Listed entries =>
******
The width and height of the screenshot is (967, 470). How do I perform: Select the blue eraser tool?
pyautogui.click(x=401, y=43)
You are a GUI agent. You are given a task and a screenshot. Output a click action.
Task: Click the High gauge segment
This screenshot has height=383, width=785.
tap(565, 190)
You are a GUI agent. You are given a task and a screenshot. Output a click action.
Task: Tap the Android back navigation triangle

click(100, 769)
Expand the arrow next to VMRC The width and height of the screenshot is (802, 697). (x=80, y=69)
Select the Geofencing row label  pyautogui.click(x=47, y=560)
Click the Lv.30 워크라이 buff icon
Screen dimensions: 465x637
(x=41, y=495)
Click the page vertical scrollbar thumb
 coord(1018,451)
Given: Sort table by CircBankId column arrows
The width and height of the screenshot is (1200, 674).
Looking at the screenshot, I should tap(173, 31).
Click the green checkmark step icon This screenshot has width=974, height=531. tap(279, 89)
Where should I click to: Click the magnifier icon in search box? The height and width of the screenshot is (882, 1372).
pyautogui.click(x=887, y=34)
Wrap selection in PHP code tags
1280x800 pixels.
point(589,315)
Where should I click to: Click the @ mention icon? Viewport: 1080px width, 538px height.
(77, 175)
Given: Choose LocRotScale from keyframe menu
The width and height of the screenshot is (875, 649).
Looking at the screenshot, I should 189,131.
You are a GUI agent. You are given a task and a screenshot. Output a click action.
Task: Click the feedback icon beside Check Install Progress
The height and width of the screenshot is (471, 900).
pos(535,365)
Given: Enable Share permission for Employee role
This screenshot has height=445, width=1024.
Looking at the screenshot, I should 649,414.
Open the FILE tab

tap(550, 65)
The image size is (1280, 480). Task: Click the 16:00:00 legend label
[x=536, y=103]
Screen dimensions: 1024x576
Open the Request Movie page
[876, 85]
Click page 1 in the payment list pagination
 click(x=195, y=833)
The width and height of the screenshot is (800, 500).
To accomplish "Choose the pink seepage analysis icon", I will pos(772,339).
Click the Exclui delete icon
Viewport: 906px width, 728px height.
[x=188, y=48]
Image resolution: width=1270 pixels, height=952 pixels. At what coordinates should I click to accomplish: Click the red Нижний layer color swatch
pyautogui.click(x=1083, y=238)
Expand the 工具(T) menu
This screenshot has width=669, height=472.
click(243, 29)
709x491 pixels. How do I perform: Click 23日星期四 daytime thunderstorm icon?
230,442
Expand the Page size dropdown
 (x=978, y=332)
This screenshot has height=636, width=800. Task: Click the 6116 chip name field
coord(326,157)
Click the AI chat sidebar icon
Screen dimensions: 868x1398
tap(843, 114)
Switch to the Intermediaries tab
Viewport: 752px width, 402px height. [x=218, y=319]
******
Requirement =>
Transcribe the listing above exactly as shown.

Response for this exercise =>
The width and height of the screenshot is (967, 470). How do I perform: Select the blue eraser tool?
pyautogui.click(x=401, y=43)
You are a GUI agent. You are given a task and a screenshot. Output a click action.
Task: Click the High gauge segment
This screenshot has height=383, width=785.
tap(565, 190)
You are a GUI agent. You are given a task and a screenshot. Output a click action.
Task: Tap the Android back navigation triangle

click(100, 769)
Expand the arrow next to VMRC The width and height of the screenshot is (802, 697). (x=80, y=69)
Select the Geofencing row label  pyautogui.click(x=47, y=560)
Click the Lv.30 워크라이 buff icon
Screen dimensions: 465x637
(x=41, y=495)
Click the page vertical scrollbar thumb
 coord(1018,451)
Given: Sort table by CircBankId column arrows
The width and height of the screenshot is (1200, 674).
Looking at the screenshot, I should tap(173, 31).
Click the green checkmark step icon This screenshot has width=974, height=531. tap(279, 89)
Where should I click to: Click the magnifier icon in search box? The height and width of the screenshot is (882, 1372).
pyautogui.click(x=887, y=34)
Wrap selection in PHP code tags
1280x800 pixels.
point(589,315)
Where should I click to: Click the @ mention icon? Viewport: 1080px width, 538px height.
(77, 175)
Given: Choose LocRotScale from keyframe menu
The width and height of the screenshot is (875, 649).
Looking at the screenshot, I should 189,131.
You are a GUI agent. You are given a task and a screenshot. Output a click action.
Task: Click the feedback icon beside Check Install Progress
The height and width of the screenshot is (471, 900).
pos(535,365)
Given: Enable Share permission for Employee role
This screenshot has height=445, width=1024.
Looking at the screenshot, I should 649,414.
Open the FILE tab

tap(550, 65)
The image size is (1280, 480). Task: Click the 16:00:00 legend label
[x=536, y=103]
Screen dimensions: 1024x576
Open the Request Movie page
[876, 85]
Click page 1 in the payment list pagination
 click(x=195, y=833)
The width and height of the screenshot is (800, 500).
To accomplish "Choose the pink seepage analysis icon", I will pos(772,339).
Click the Exclui delete icon
Viewport: 906px width, 728px height.
[x=188, y=48]
Image resolution: width=1270 pixels, height=952 pixels. At what coordinates should I click to accomplish: Click the red Нижний layer color swatch
pyautogui.click(x=1083, y=238)
Expand the 工具(T) menu
This screenshot has width=669, height=472.
click(243, 29)
709x491 pixels. How do I perform: Click 23日星期四 daytime thunderstorm icon?
230,442
Expand the Page size dropdown
 (x=978, y=332)
This screenshot has height=636, width=800. Task: Click the 6116 chip name field
coord(326,157)
Click the AI chat sidebar icon
Screen dimensions: 868x1398
tap(843, 114)
Switch to the Intermediaries tab
Viewport: 752px width, 402px height. [x=218, y=319]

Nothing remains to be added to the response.